Cage wrote a mesostic for Nancarrow that reads, “oNce you / sAid / wheN you thought of / musiC, / you Always / thought of youR own / neveR / Of anybody else’s. / that’s hoW it happens.” I think I probably could have been as reclusive as Nancarrow, had not economic necessity forced me into the public life of music criticism. But I certainly am not like Nancarrow in this other respect. A life exclusively focused on my own music seems unimaginable. My musicological work feeds my composition, and vice versa. When I’ve been doing too much critical work and not composing, I get cranky; and when I’ve been composing continuously, I dry up a little, and I start to need the interaction with the music of others. It’s not that I steal so many ideas from other composers, though of course I never scruple to do that. Nothing about the other people’s music I’m working on went into the piece I just finished, though I do absorb inspiration from the brilliant things Ashley says, and Budd always reconfirms my love for the major seventh chord. I just need that rejuvenation from other artist’s ideas, the mere presence of simpatico music I didn’t write.
I seem not to be unique in this respect among my close contemporaries. Larry Polansky, a far more prolific composer than myself, has done loads of important musicological work on Ruth Crawford, Johanna Beyer, and Harry Partch, not to mention running Frog Peak Music for the publishing of other composers’ music. Peter Garland, in between writing his own wonderful pieces, published the crucial Soundings journal for many years, and made available the music of many who didn’t seem so obviously important at the time as they do now. Some of us need this close interaction with the music of our contemporaries. Nor does it seem like just an American thing.

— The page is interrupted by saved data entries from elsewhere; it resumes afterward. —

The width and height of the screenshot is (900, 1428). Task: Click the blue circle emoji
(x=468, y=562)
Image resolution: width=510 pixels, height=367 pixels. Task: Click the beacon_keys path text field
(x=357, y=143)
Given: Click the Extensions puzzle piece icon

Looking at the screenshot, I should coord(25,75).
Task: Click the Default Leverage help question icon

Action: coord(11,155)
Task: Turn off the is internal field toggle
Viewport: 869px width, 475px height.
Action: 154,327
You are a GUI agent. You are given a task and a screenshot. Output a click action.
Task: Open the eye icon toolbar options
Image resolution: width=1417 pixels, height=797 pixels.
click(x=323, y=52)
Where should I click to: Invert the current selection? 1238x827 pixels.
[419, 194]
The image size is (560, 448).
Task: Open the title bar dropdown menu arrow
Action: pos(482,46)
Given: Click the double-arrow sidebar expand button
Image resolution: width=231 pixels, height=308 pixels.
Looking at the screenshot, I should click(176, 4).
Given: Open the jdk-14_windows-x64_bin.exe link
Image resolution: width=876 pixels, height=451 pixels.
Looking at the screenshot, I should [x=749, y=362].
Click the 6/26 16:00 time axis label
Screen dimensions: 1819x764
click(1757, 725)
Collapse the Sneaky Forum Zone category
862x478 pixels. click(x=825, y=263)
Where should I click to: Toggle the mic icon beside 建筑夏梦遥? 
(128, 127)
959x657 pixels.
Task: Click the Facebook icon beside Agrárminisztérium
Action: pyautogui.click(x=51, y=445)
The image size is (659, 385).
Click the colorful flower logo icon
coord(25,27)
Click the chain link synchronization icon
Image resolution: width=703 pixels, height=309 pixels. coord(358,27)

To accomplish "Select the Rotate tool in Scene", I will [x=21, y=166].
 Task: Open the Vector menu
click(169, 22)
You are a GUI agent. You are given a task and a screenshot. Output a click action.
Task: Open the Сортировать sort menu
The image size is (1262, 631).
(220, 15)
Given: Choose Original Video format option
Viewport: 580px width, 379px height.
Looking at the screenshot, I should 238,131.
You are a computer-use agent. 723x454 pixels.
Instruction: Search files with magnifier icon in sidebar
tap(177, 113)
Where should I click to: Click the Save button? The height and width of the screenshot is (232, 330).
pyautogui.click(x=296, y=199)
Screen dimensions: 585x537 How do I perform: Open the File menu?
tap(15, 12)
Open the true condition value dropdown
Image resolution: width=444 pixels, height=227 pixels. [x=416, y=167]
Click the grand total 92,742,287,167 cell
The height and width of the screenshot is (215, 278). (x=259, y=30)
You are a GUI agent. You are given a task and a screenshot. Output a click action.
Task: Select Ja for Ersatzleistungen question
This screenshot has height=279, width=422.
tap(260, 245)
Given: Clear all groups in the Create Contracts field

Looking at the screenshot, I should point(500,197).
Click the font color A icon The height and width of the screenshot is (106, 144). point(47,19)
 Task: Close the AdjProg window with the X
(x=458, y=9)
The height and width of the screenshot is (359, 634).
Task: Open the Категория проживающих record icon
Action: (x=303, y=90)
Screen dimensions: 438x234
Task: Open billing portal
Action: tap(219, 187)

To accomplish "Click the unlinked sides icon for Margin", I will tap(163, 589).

Schumann certainly spent a lot of his career inside other composers’ heads, and seems to have enjoyed having a trunkload of Schubert’s manuscripts in his apartment, from which to draw for the occasional world premiere whenever he fancied. Liszt played the piano music of every significant contemporary except Brahms (who offended him by falling asleep at the premiere of Liszt’s B minor Sonata).
Part of it is what I think Henry Cowell sensed: that there’s no such thing as a famous composer in a musical genre no one’s heard of, and so one’s personal survival depends on a rising tide raising all boats. But Morton Feldman also tells a story of an artist in the ’50s who, after seeing Jackson Pollock’s first astounding exhibition of drip paintings, remarked, “I’m so glad he did it. Now I don’t have to.” And Feldman adds, for thoughtful emphasis, “That was not an extraordinary thing to say at the time.” Some of us do have this feeling that art is a collective activity, that it’s not all about ourselves. I hear an exquisite piece like John Luther Adams’s The Light Within, and I do think, somehow, “I’m so glad he did it, now I don’t have to” – partly because I want to hear that kind of ecstatic wall-of-sound genre, and he can so it much better than I could. Mikel Rouse’s music is so much more sophisticated than my intentionally naive fare, but listening to him gets me back on track. I listen to Eve Beglarian’s music, and I hear things I might have been tempted to do, but she’s got them covered. These aesthetically close colleagues free me up to pursue what I do best, but I somehow need to participate in their achievements by analyzing them and writing about them.Â
We Americans are taught to worship individuality, in art above all, but there is a strong collective aspect to creativity that many composers strenuously ignore or deny. I have no idea why I’m so attuned to it, especially being as anti-social as I am by temperament. But I do know that if anyone ever regrets that I had to write all these books and articles instead of working non-stop on my own music, they will have missed the point. It’s all the same thing.